Keywords: adhesion dynamics, free energy analysis, disease cell, blood flow
Sickle cell anemia (SCA) is a genetic disease originating from the abnormal sickle hemoglobin molecules (HbS). In hypoxic conditions, the intracellular HbS solution transitions into a polymerized state, resulting in a series of alterations in the cell membrane functions. According to the seminal study by Kaul et al. (1), suspensions of sickle red blood cells (SS-RBCs) contain heterogeneous cell density groups, which can be roughly divided into four fractions according to the intracellular mean corpuscular hemoglobin concentration (MCHC). Fractions I (SS1) and II (SS2) with moderate MCHC are mainly composed of reticulocytes and discocytes, respectively, with MCHC similar to healthy cells. On the other hand, fractions III (SS3) and IV (SS4) with high MCHC are mainly composed of rigid discocytes and irreversible sickle cells (ISC). Associated with the heterogeneous cell groups is the abnormal rheology of the SS-RBC suspensions. Compared with healthy blood, the SS-RBC suspensions exhibit higher flow resistance in shear flow (2, 3), as confirmed in microfluidic experiments (4) and in isolated vascular systems (5).

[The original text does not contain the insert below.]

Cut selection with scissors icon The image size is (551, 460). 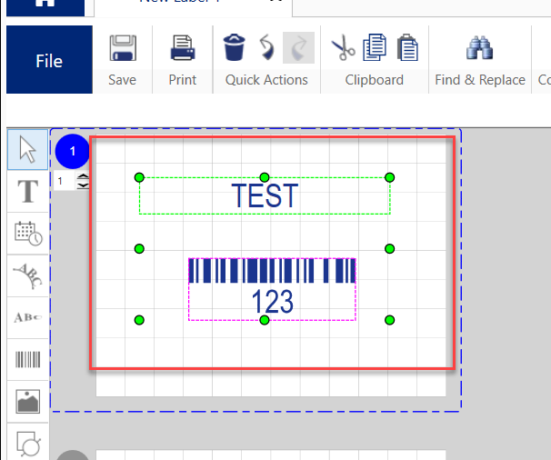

Early studies of SCA suggested that the major cause of vasoocclusion is the sickling process of the dense SS4 cells during their circulation in capillaries. However, subsequent investigations (5–8) have shown that vasoocclusion mainly occurs in postcapillaries. Moreover, it has been found that there is no direct correlation between the percentage of the dense SS-RBCs and the disease severity (9). Recent studies have revealed that vasoocclusion is a complex process triggered by the interactions between multiple density groups (10, 11), where each group contributes differently to the occlusion crisis. In addition, in an inflammation-activated state, leukocytes adherent to the vessel wall may further trap the SS-RBCs, causing occlusion in venular flow (12).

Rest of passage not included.